**SHORT EXERCISE A**
Please give the records again, from the line containing "The height and width of the screenshot is (575, 821)." through the end of the records, swapping "button" for "control" and leaving everything else unchanged.

-- START OF GIVEN PASSAGE --

# DIY tank divider out of...



## vette91 (May 27, 2011)

Old screen from windows? We had to get our window screens replaced after a hailstorm. Can I use that instead of the "mesh" to create a divider?
I'd clean it well obviously. Could that create any problems?


----------



## kathstew (Feb 23, 2011)

I think those window meshes are made of metal?
If they are, you can't use it, because it will rust in the water. 
Also, I find the screen mesh kinda flimsy, like it doesn't stand straight very well, whereas the craft mesh is sturdier, and stands up straighter making for a better divider in my opinion.


----------



## MaggieLynn (Jun 24, 2011)

how would one make a tank divider using the craft mesh for a 5 gal?


----------



## kathstew (Feb 23, 2011)

MaggieLynn said:


> how would one make a tank divider using the craft mesh for a 5 gal?


Here's a tutorial 
http://www.tropicalfishkeeping.com/diy-aquarium/diy-aquarium-tank-dividers-21866/


----------



## MaggieLynn (Jun 24, 2011)

Thanks!!!!!!!!!!!  I currently have 6 tanks and would like to reduce it to 5 by buying another 5 gal, for my boys in 1 gals.


----------



## bby1984 (Jul 18, 2011)

If the window screening that you are talking about using is vinyl than yes it is aquarium safe. Vinyl screening is often used in salt water aquariums under crushed coral when an undergravel filter is used. This prevents the gravel from falling beneath the filter grateing. Anyway, the vinyl is aquarium safe but I have no idea how you would build a stabilizing frame for it. =\


----------



## Neelie (Feb 18, 2010)

id be very weary of using materials in fish tanks. i soaked my mesh in water for weeks to make sure it was safe to use. so before risking anything, id actually just use crafting mesh which is a popular option  and safe.

i made a tutorial a while ago. its in my sig.
personally i would alwyas glue a divider into the tank to avoid it from collapsing etc. wouldnt risk my fish killing each other :-(


----------



## regalesse (Jun 5, 2011)

the fiberglass screen material is safe. i use that material in my guppy breeding pens. it has not harmed them yet.


----------

-- END OF GIVEN PASSAGE --
-- START OF DATA RECORDS --

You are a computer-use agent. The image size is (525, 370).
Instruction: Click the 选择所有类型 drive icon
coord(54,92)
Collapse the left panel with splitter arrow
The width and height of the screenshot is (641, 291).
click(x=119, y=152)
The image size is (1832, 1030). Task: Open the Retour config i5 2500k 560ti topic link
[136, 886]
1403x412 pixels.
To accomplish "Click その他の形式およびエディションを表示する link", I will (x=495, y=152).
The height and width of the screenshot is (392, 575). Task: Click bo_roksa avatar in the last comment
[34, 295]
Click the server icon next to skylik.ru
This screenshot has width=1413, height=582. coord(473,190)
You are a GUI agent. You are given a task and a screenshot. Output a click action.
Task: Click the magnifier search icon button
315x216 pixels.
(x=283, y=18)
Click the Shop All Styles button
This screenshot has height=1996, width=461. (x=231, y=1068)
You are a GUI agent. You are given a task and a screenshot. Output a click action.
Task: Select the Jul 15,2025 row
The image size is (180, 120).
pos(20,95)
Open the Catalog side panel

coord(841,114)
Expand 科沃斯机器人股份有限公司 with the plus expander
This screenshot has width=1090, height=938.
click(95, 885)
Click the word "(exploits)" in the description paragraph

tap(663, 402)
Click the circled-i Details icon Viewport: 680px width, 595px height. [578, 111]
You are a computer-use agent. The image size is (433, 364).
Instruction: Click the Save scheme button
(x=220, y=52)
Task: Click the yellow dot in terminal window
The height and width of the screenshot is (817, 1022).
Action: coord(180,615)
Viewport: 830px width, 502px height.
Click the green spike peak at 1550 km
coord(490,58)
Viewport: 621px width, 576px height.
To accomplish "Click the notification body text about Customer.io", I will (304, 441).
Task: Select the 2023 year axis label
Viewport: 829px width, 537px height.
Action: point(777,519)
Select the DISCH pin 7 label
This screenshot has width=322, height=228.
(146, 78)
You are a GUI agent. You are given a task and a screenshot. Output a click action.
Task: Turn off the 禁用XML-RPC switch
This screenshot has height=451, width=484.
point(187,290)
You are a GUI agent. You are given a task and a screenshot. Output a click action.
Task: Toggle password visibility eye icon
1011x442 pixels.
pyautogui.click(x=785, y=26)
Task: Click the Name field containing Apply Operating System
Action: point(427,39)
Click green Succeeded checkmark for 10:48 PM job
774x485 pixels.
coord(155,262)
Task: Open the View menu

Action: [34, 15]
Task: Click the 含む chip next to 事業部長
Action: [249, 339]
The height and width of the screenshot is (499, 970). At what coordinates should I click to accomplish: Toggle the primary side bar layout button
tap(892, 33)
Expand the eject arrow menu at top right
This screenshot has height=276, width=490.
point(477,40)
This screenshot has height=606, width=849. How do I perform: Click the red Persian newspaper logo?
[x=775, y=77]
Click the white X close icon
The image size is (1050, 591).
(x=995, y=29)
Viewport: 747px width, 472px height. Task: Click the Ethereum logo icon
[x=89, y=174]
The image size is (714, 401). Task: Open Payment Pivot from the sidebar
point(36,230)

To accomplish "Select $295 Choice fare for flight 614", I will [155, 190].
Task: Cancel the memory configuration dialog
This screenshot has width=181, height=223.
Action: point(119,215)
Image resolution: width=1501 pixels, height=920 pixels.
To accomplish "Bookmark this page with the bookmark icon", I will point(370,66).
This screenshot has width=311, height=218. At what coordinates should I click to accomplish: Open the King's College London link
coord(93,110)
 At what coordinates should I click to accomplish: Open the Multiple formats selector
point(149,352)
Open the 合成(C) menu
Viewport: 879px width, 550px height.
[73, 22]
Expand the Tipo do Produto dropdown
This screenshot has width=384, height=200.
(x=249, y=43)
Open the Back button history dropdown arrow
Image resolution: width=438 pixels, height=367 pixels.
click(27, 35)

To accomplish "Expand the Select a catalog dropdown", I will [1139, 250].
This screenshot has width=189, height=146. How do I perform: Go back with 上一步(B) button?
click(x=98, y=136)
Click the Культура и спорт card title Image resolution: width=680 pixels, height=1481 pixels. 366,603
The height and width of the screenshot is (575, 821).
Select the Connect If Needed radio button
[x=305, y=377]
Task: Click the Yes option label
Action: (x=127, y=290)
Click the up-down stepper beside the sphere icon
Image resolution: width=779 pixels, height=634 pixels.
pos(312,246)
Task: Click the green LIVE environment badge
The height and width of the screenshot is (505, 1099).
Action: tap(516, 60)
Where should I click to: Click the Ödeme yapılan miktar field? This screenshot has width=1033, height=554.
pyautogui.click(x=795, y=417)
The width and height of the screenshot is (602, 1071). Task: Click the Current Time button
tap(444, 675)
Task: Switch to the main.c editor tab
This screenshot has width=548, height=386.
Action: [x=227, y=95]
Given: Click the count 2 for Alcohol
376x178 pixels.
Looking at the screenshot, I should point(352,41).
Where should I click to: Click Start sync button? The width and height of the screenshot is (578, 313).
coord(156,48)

-- END OF DATA RECORDS --

**SHORT EXERCISE B**
Decide whether each statement agrees with the forum thread about tank dividers. Answer yes or no, and quote the words from the thread that settle it. (i) kathstew considers craft mesh sturdier than screen mesh. (ii) bby1984 says vinyl screening is not aquarium safe. (iii) regalesse uses fiberglass screen material in guppy breeding pens.

**WRITTEN SOLUTION A**
The height and width of the screenshot is (575, 821).
Select the Connect If Needed radio control
[x=305, y=377]
Task: Click the Yes option label
Action: (x=127, y=290)
Click the up-down stepper beside the sphere icon
Image resolution: width=779 pixels, height=634 pixels.
pos(312,246)
Task: Click the green LIVE environment badge
The height and width of the screenshot is (505, 1099).
Action: tap(516, 60)
Where should I click to: Click the Ödeme yapılan miktar field? This screenshot has width=1033, height=554.
pyautogui.click(x=795, y=417)
The width and height of the screenshot is (602, 1071). Task: Click the Current Time control
tap(444, 675)
Task: Switch to the main.c editor tab
This screenshot has width=548, height=386.
Action: [x=227, y=95]
Given: Click the count 2 for Alcohol
376x178 pixels.
Looking at the screenshot, I should point(352,41).
Where should I click to: Click Start sync control? The width and height of the screenshot is (578, 313).
coord(156,48)

**WRITTEN SOLUTION B**
(i) Yes: "whereas the craft mesh is sturdier, and stands up straighter making for a better divider in my opinion."
(ii) No: "the vinyl is aquarium safe"
(iii) Yes: "i use that material in my guppy breeding pens."